__Assignment__. Return the data below, unchanged.

──────────────────────────────

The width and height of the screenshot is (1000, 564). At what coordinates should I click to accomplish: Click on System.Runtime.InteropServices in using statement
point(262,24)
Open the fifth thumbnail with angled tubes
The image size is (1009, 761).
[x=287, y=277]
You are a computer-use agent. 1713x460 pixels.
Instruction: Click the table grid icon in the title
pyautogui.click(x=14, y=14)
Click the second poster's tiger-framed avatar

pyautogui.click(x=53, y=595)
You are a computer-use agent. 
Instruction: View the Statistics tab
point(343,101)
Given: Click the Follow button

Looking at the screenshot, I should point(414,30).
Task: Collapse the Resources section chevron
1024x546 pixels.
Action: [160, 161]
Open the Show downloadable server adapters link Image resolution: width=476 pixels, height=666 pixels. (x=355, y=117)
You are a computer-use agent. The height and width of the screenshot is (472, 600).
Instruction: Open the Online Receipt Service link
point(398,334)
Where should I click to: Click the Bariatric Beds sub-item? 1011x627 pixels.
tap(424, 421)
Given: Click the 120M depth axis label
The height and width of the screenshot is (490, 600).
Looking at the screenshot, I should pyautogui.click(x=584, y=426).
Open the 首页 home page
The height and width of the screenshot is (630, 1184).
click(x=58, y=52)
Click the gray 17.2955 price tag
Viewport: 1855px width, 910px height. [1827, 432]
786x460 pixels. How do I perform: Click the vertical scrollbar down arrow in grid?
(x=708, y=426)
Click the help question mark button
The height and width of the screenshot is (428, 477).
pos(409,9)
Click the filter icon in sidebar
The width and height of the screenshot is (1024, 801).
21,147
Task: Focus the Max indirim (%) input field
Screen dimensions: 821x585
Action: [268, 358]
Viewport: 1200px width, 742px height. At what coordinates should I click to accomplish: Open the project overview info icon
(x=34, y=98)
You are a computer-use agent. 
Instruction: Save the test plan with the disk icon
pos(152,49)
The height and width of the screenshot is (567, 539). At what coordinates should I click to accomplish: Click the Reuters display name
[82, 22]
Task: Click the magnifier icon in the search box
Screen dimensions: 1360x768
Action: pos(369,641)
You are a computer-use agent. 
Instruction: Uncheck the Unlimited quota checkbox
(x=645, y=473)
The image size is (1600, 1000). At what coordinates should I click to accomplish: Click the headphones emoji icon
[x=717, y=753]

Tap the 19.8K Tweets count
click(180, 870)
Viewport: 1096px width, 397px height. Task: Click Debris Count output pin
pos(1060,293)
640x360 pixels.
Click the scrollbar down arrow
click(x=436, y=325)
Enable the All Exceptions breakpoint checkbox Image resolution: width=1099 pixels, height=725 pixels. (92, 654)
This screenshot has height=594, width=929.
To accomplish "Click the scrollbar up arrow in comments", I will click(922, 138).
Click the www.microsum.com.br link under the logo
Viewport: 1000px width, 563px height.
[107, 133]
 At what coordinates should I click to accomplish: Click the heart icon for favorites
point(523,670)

──────────────────────────────

__Your solution__.
The width and height of the screenshot is (1000, 564). At what coordinates should I click to accomplish: Click on System.Runtime.InteropServices in using statement
point(262,24)
Open the fifth thumbnail with angled tubes
The image size is (1009, 761).
[x=287, y=277]
You are a computer-use agent. 1713x460 pixels.
Instruction: Click the table grid icon in the title
pyautogui.click(x=14, y=14)
Click the second poster's tiger-framed avatar

pyautogui.click(x=53, y=595)
You are a computer-use agent. 
Instruction: View the Statistics tab
point(343,101)
Given: Click the Follow button

Looking at the screenshot, I should point(414,30).
Task: Collapse the Resources section chevron
1024x546 pixels.
Action: [160, 161]
Open the Show downloadable server adapters link Image resolution: width=476 pixels, height=666 pixels. (x=355, y=117)
You are a computer-use agent. The height and width of the screenshot is (472, 600).
Instruction: Open the Online Receipt Service link
point(398,334)
Where should I click to: Click the Bariatric Beds sub-item? 1011x627 pixels.
tap(424, 421)
Given: Click the 120M depth axis label
The height and width of the screenshot is (490, 600).
Looking at the screenshot, I should pyautogui.click(x=584, y=426).
Open the 首页 home page
The height and width of the screenshot is (630, 1184).
click(x=58, y=52)
Click the gray 17.2955 price tag
Viewport: 1855px width, 910px height. [1827, 432]
786x460 pixels. How do I perform: Click the vertical scrollbar down arrow in grid?
(x=708, y=426)
Click the help question mark button
The height and width of the screenshot is (428, 477).
pos(409,9)
Click the filter icon in sidebar
The width and height of the screenshot is (1024, 801).
21,147
Task: Focus the Max indirim (%) input field
Screen dimensions: 821x585
Action: [268, 358]
Viewport: 1200px width, 742px height. At what coordinates should I click to accomplish: Open the project overview info icon
(x=34, y=98)
You are a computer-use agent. 
Instruction: Save the test plan with the disk icon
pos(152,49)
The height and width of the screenshot is (567, 539). At what coordinates should I click to accomplish: Click the Reuters display name
[82, 22]
Task: Click the magnifier icon in the search box
Screen dimensions: 1360x768
Action: pos(369,641)
You are a computer-use agent. 
Instruction: Uncheck the Unlimited quota checkbox
(x=645, y=473)
The image size is (1600, 1000). At what coordinates should I click to accomplish: Click the headphones emoji icon
[x=717, y=753]

Tap the 19.8K Tweets count
click(180, 870)
Viewport: 1096px width, 397px height. Task: Click Debris Count output pin
pos(1060,293)
640x360 pixels.
Click the scrollbar down arrow
click(x=436, y=325)
Enable the All Exceptions breakpoint checkbox Image resolution: width=1099 pixels, height=725 pixels. (92, 654)
This screenshot has height=594, width=929.
To accomplish "Click the scrollbar up arrow in comments", I will click(922, 138).
Click the www.microsum.com.br link under the logo
Viewport: 1000px width, 563px height.
[107, 133]
 At what coordinates should I click to accomplish: Click the heart icon for favorites
point(523,670)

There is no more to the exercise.